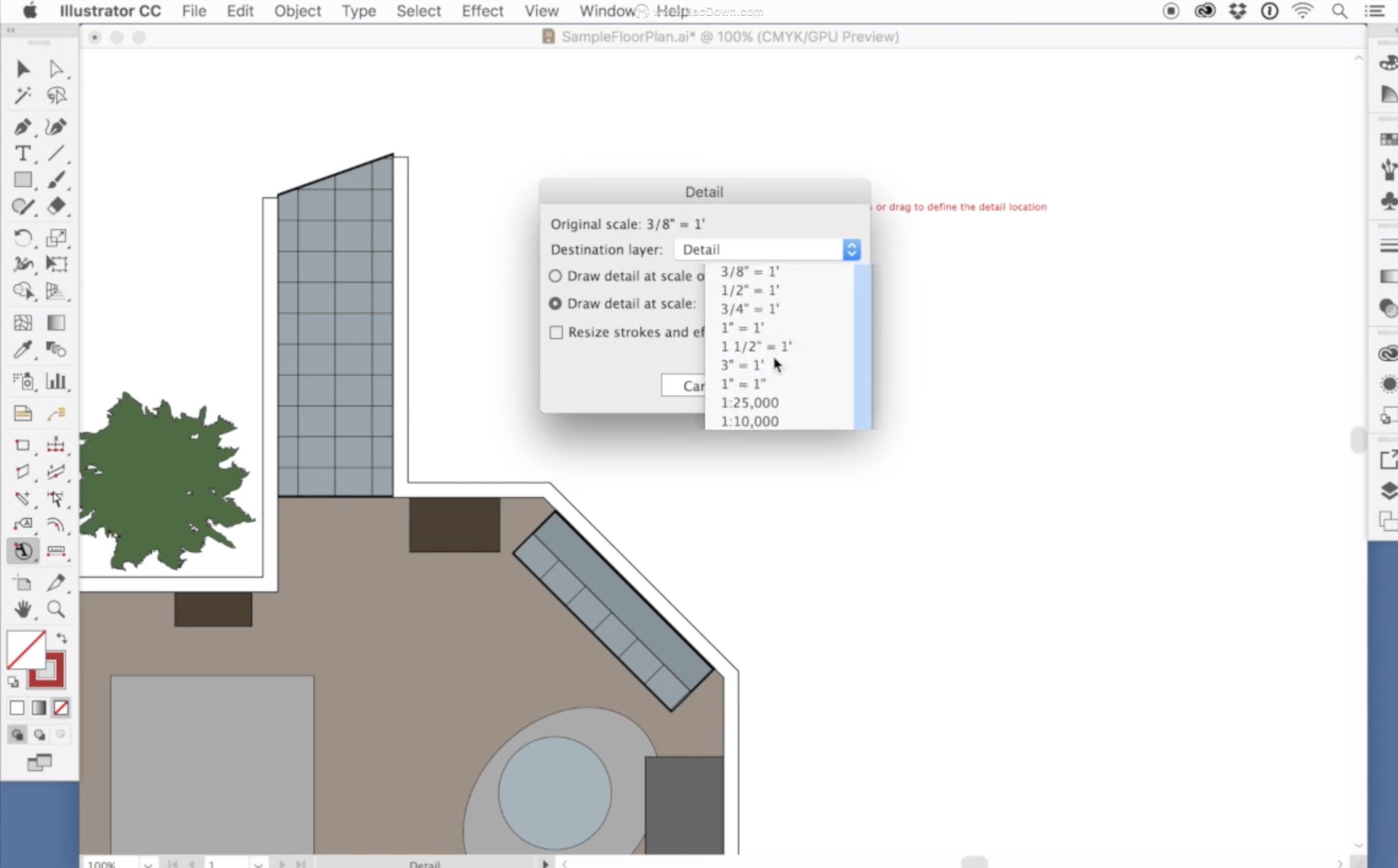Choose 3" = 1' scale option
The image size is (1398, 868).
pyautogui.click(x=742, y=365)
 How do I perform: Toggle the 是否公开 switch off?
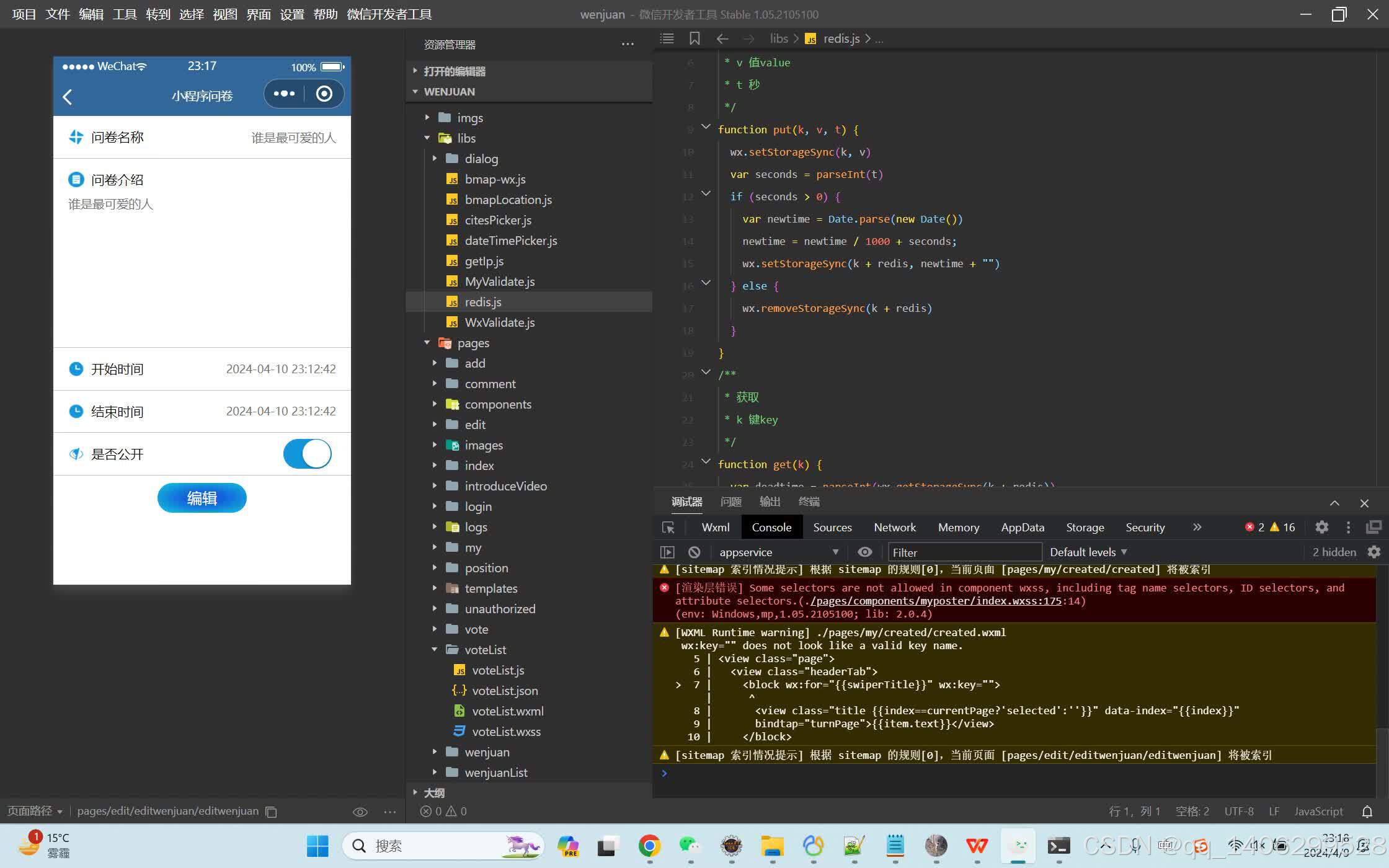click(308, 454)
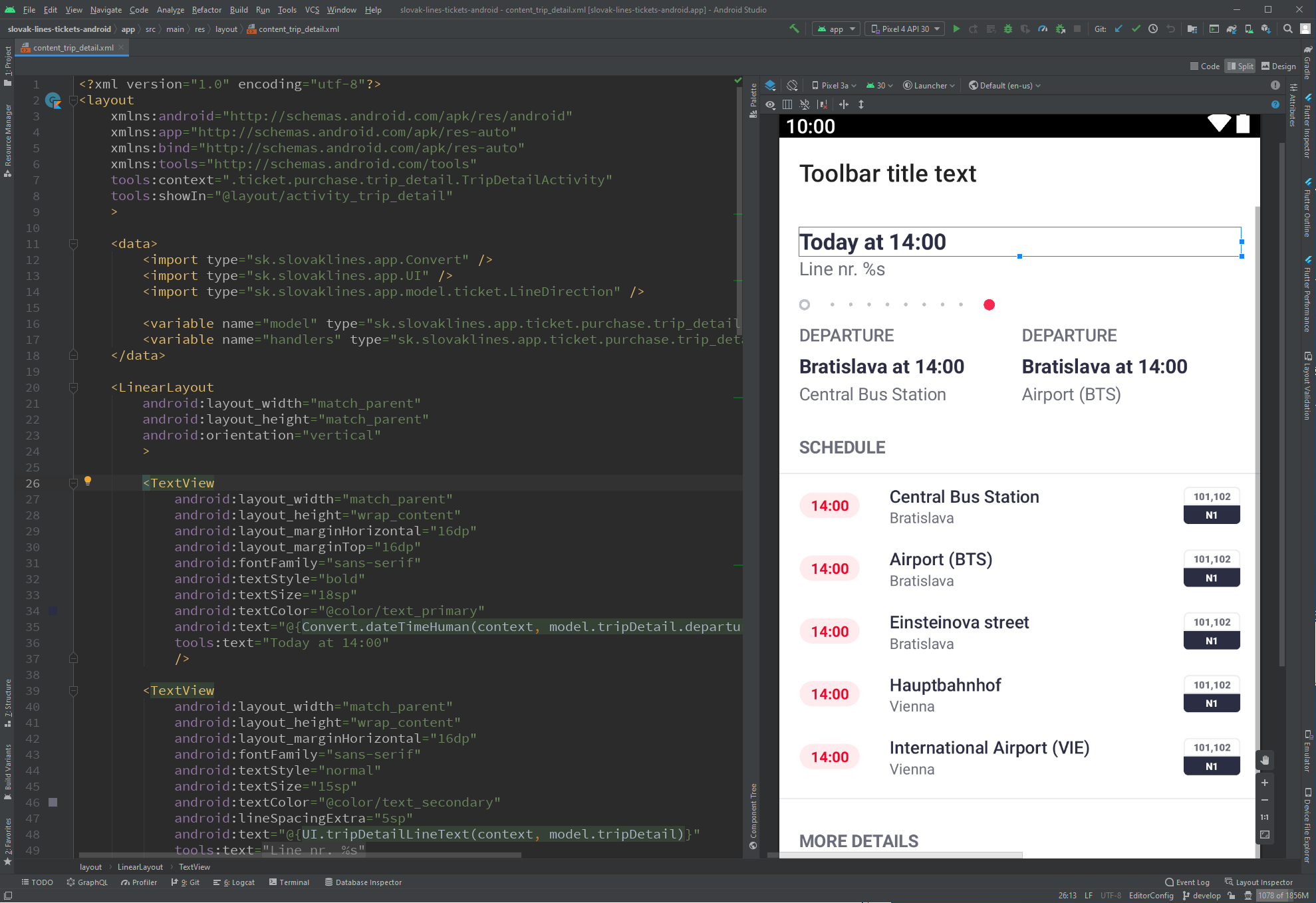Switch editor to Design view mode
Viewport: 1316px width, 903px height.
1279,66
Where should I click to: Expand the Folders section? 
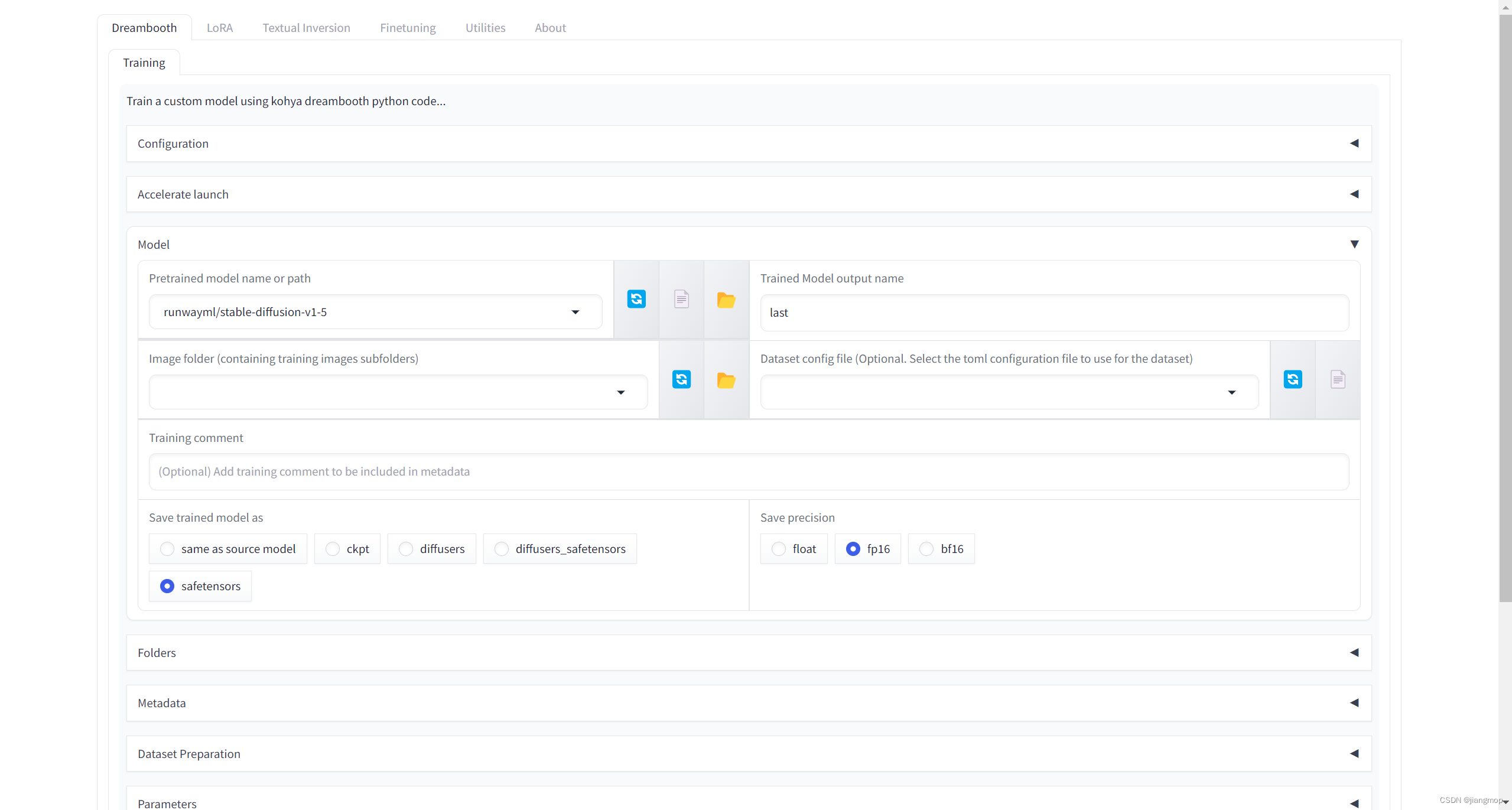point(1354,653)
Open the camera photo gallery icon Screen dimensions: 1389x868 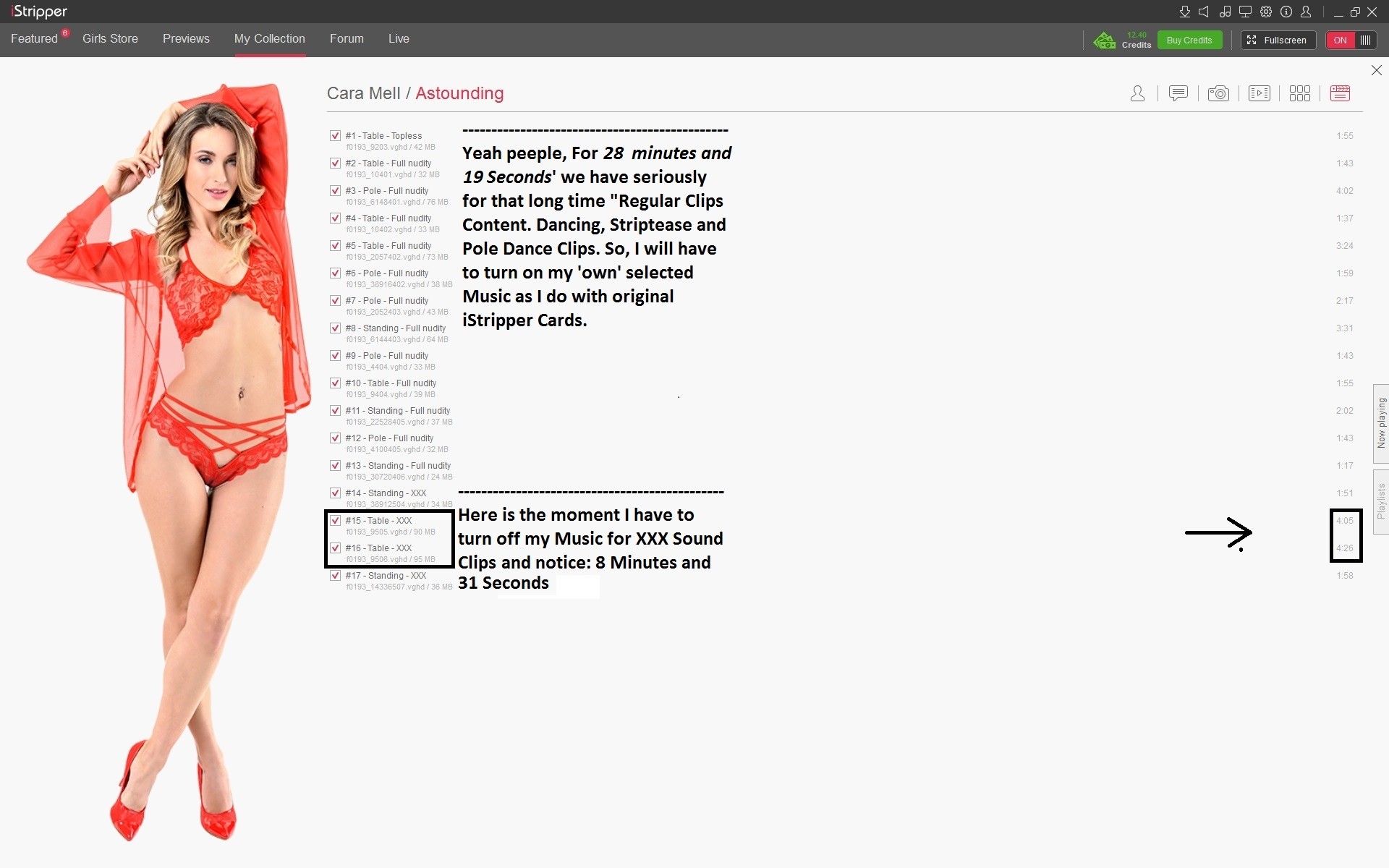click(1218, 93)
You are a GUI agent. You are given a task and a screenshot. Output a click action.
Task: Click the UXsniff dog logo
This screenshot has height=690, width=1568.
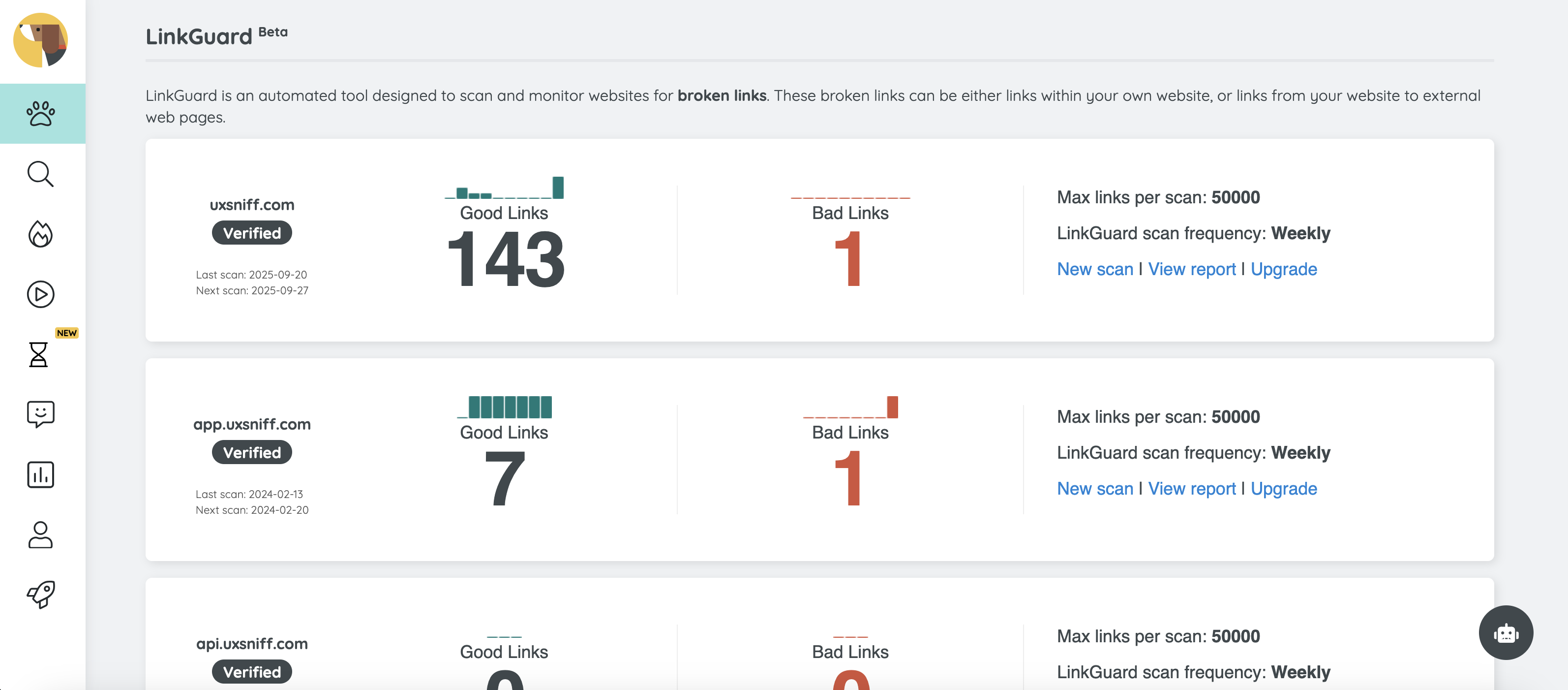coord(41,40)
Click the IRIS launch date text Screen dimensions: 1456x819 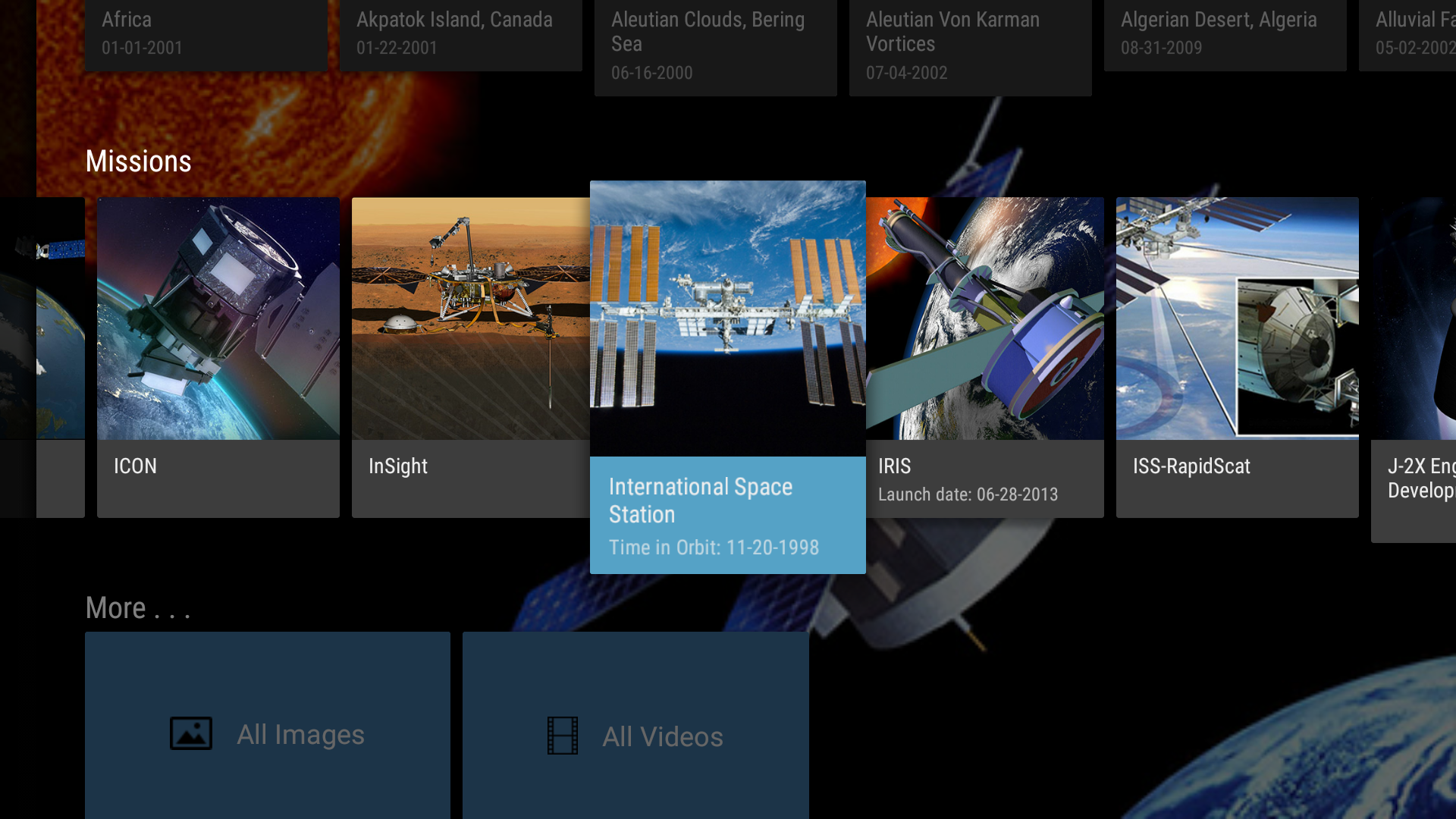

# # # #

**Task directions:** From the line containing "You are a GUI" through the last line of the records above, reproduce every line exactly, leaving out the pictures.

**Response area:**
You are a GUI agent. You are given a task and a screenshot. Output a click action.
Task: Click the UXsniff dog logo
This screenshot has height=690, width=1568.
coord(41,40)
Click the IRIS launch date text Screen dimensions: 1456x819 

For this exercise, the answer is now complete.